I want to transfer two tensors into my self-defined CUDA extension and return them back after some operations. However, as C++ only support to return one single variable, this seems to be a bit hard to implement. I tried to use boost tuple to combine them, but got an error shown below:

undefined symbol: _ZN5boost6python23throw_error_already_setEv

I also tried to use data_ptr() to get the address of the tensor as an int value, however, I don’t know how to cast the int value into a Tensor pointer in my cuda program. Do you know how to deal with that?

Hi,

Internally, using variable_list = std::vector<Variable>; is used.
I am not sure if pybind will convert that properly though :confused:

As @albanD already pointed out. You can use std::vector<torch::Tensor> to wrap multiple tensors in a vector. Pybind11 will convert that properly to a list of torch tensors.

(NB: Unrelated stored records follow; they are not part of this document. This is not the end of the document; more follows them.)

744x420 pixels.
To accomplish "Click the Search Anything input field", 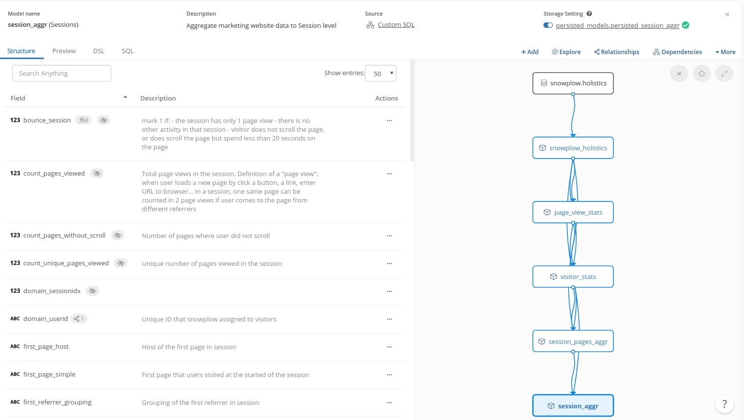I will (x=61, y=73).
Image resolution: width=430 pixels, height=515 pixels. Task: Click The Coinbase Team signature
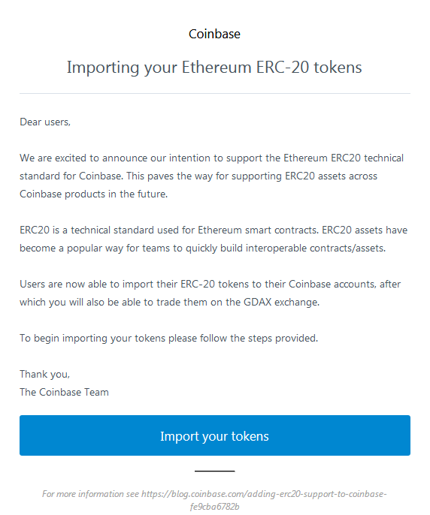(64, 392)
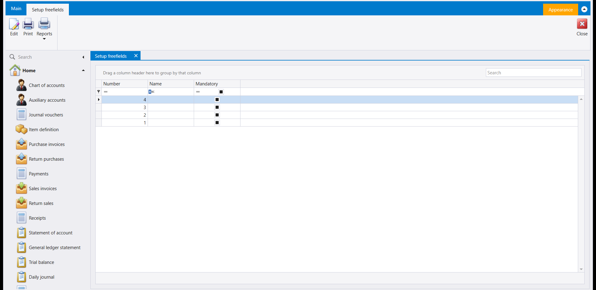Toggle the Mandatory filter row checkbox

221,92
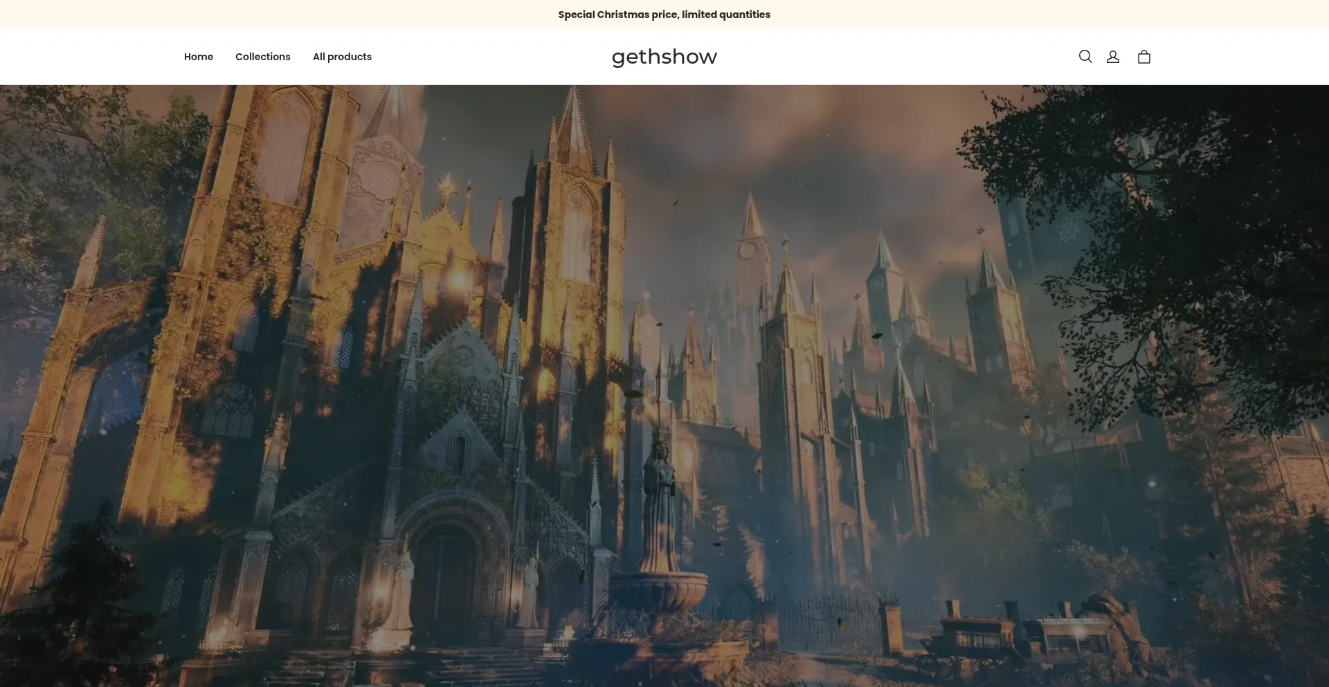This screenshot has height=687, width=1329.
Task: Open the search magnifier icon
Action: [1085, 57]
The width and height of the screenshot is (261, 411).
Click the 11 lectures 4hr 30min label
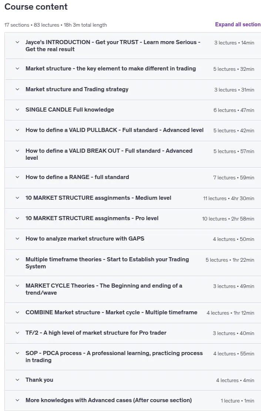228,198
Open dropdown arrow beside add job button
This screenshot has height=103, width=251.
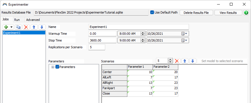pyautogui.click(x=11, y=27)
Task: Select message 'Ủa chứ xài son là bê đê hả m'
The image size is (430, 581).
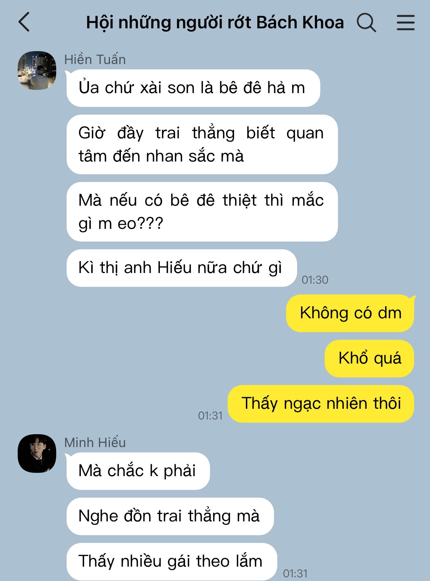Action: click(193, 88)
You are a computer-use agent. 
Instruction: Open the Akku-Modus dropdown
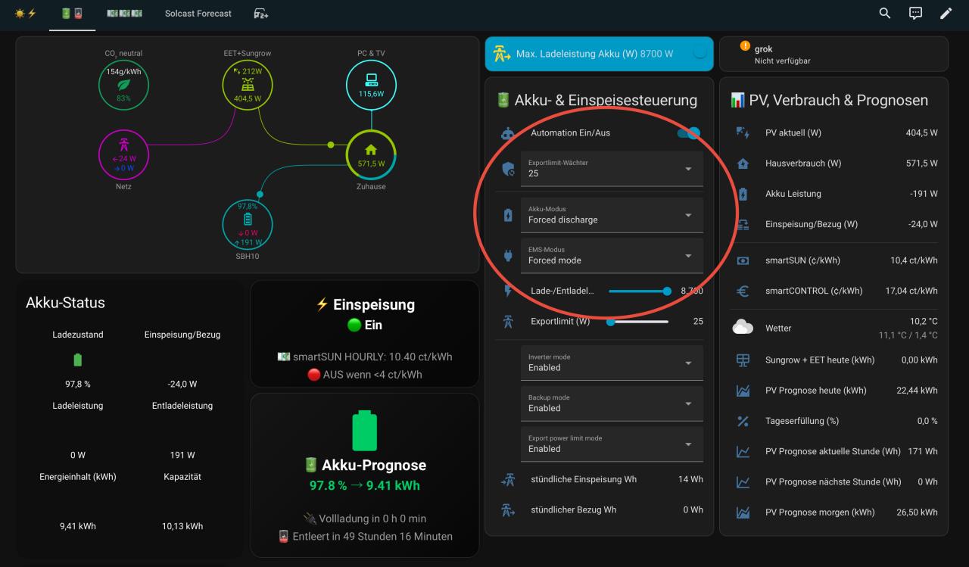pos(611,215)
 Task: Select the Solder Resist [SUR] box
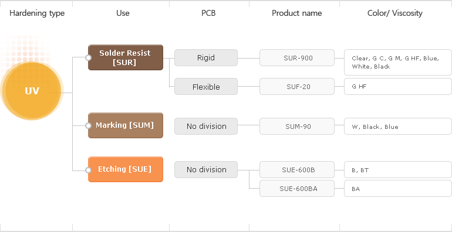[x=126, y=57]
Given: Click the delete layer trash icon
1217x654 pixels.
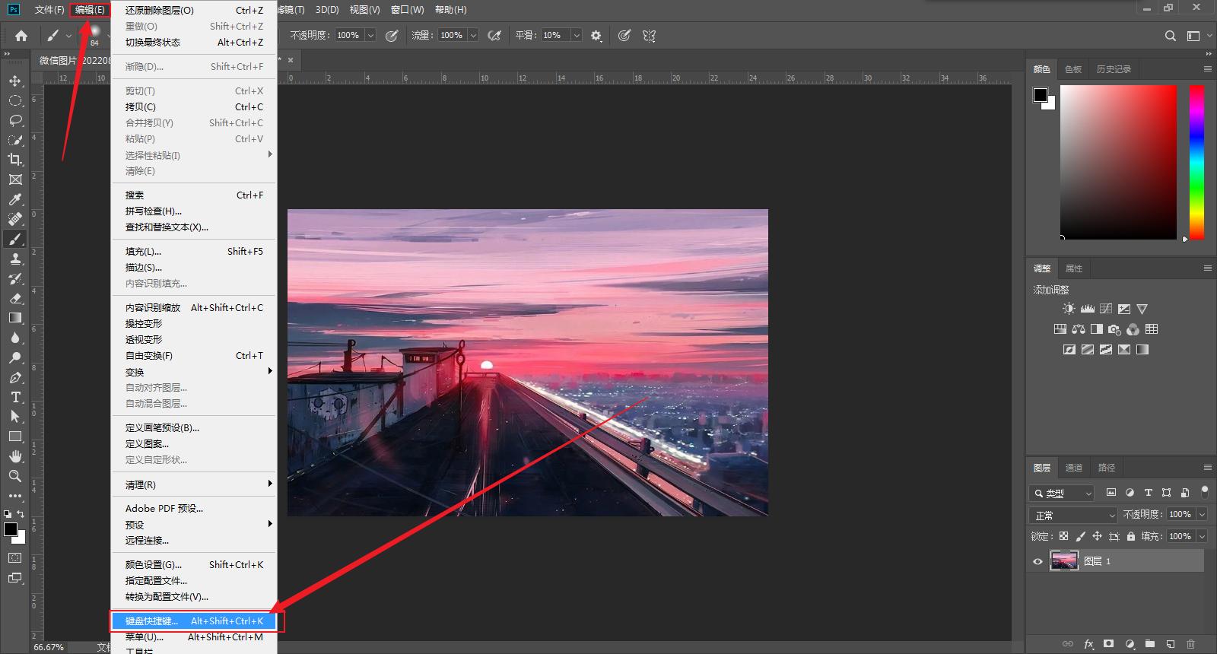Looking at the screenshot, I should (x=1190, y=644).
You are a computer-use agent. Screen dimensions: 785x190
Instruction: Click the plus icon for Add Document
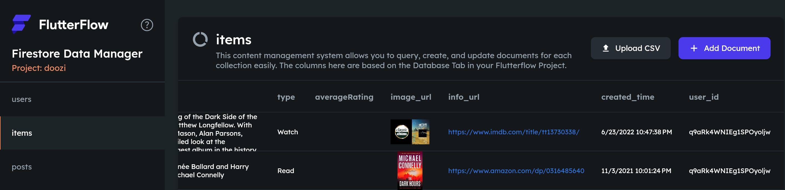click(x=694, y=48)
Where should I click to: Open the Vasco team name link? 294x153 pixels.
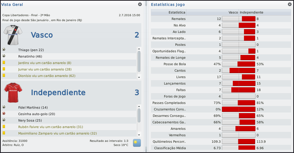point(42,35)
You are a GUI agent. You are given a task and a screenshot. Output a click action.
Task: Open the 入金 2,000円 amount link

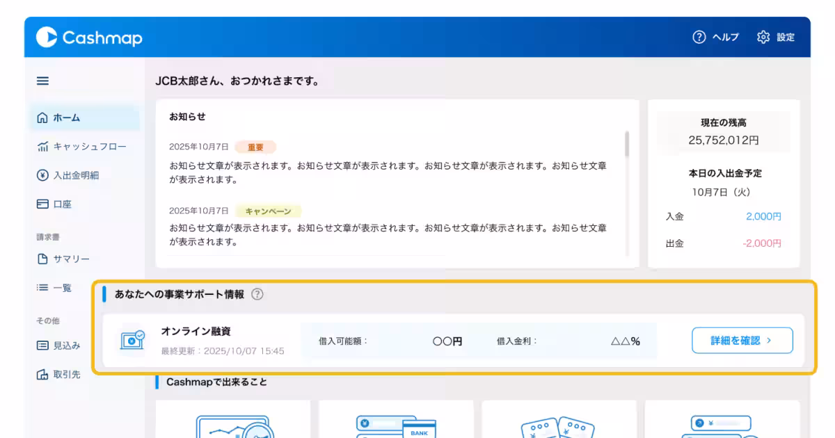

This Dummy function just outputs N boring (all-zeros) torch tensors.

#include <torch/extension.h>
using namespace std;

std::vector<torch::Tensor> Dummy(int const N) {
    std::vector<torch::Tensor> outputs;
    auto out = torch::zeros({1,2}, torch::dtype(torch::kFloat32));
    for (int n=0; n<N; n++)
        outputs.push_back(out.clone());
    return outputs;
}
PYBIND11_MODULE(TORCH_EXTENSION_NAME, m) {
  m.def("Dummy", &Dummy, "Dummy function.");

After building, we can use it in Python as

import torch
import dummyextension

outputs = dummyextension.Dummy(3)
print(outputs)
>> [tensor([[0., 0.]]), tensor([[0., 0.]]), tensor([[0., 0.]])]

Of course pythons list unpacking will work as well:

out1, out2 = dummyextension.Dummy(2)